* _What the exercise asks_:
Write back each entry precisely as it is given.
***** Extracted entries *****
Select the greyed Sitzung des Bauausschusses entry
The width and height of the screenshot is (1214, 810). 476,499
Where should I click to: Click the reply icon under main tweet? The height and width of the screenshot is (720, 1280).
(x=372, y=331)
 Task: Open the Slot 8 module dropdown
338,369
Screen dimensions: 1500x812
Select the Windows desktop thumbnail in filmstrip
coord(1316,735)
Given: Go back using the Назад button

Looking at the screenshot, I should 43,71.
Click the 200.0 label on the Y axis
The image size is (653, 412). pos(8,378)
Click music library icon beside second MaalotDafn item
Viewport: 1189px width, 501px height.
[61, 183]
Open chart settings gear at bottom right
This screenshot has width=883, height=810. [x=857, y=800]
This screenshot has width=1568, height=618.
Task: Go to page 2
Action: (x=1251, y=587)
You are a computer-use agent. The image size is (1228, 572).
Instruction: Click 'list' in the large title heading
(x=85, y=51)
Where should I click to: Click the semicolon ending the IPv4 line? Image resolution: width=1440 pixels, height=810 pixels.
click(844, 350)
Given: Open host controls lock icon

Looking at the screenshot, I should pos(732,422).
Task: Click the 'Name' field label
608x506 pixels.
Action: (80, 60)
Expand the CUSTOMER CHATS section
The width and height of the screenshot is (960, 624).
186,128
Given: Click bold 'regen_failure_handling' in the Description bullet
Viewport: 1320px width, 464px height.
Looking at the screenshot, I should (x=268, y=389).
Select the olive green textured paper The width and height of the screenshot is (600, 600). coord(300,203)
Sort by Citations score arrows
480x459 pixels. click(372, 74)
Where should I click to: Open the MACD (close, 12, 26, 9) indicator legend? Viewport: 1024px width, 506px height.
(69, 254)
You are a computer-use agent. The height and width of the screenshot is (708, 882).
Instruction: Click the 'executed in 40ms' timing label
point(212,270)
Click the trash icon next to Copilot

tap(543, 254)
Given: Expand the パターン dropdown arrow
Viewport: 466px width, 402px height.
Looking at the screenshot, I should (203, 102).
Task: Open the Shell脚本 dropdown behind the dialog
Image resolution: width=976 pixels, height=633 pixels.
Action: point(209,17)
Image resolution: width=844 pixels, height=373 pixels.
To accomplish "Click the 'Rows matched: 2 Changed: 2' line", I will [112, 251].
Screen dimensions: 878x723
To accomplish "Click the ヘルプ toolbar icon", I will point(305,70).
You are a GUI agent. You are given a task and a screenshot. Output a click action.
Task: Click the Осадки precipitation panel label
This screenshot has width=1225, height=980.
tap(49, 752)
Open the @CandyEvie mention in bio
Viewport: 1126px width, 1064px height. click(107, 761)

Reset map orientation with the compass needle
*****
* _Your response_:
Select the greyed Sitzung des Bauausschusses entry
The width and height of the screenshot is (1214, 810). 476,499
Where should I click to: Click the reply icon under main tweet? The height and width of the screenshot is (720, 1280).
(x=372, y=331)
 Task: Open the Slot 8 module dropdown
338,369
Screen dimensions: 1500x812
Select the Windows desktop thumbnail in filmstrip
coord(1316,735)
Given: Go back using the Назад button

Looking at the screenshot, I should 43,71.
Click the 200.0 label on the Y axis
The image size is (653, 412). pos(8,378)
Click music library icon beside second MaalotDafn item
Viewport: 1189px width, 501px height.
[61, 183]
Open chart settings gear at bottom right
This screenshot has width=883, height=810. [x=857, y=800]
This screenshot has width=1568, height=618.
Task: Go to page 2
Action: (x=1251, y=587)
You are a computer-use agent. The image size is (1228, 572).
Instruction: Click 'list' in the large title heading
(x=85, y=51)
Where should I click to: Click the semicolon ending the IPv4 line? Image resolution: width=1440 pixels, height=810 pixels.
click(844, 350)
Given: Open host controls lock icon

Looking at the screenshot, I should pos(732,422).
Task: Click the 'Name' field label
608x506 pixels.
Action: (80, 60)
Expand the CUSTOMER CHATS section
The width and height of the screenshot is (960, 624).
186,128
Given: Click bold 'regen_failure_handling' in the Description bullet
Viewport: 1320px width, 464px height.
Looking at the screenshot, I should (x=268, y=389).
Select the olive green textured paper The width and height of the screenshot is (600, 600). coord(300,203)
Sort by Citations score arrows
480x459 pixels. click(372, 74)
Where should I click to: Open the MACD (close, 12, 26, 9) indicator legend? Viewport: 1024px width, 506px height.
(69, 254)
You are a computer-use agent. The height and width of the screenshot is (708, 882).
Instruction: Click the 'executed in 40ms' timing label
point(212,270)
Click the trash icon next to Copilot

tap(543, 254)
Given: Expand the パターン dropdown arrow
Viewport: 466px width, 402px height.
Looking at the screenshot, I should (203, 102).
Task: Open the Shell脚本 dropdown behind the dialog
Image resolution: width=976 pixels, height=633 pixels.
Action: point(209,17)
Image resolution: width=844 pixels, height=373 pixels.
To accomplish "Click the 'Rows matched: 2 Changed: 2' line", I will [112, 251].
Screen dimensions: 878x723
To accomplish "Click the ヘルプ toolbar icon", I will point(305,70).
You are a GUI agent. You are given a task and a screenshot. Output a click action.
Task: Click the Осадки precipitation panel label
This screenshot has width=1225, height=980.
tap(49, 752)
Open the @CandyEvie mention in bio
Viewport: 1126px width, 1064px height. click(107, 761)

Reset map orientation with the compass needle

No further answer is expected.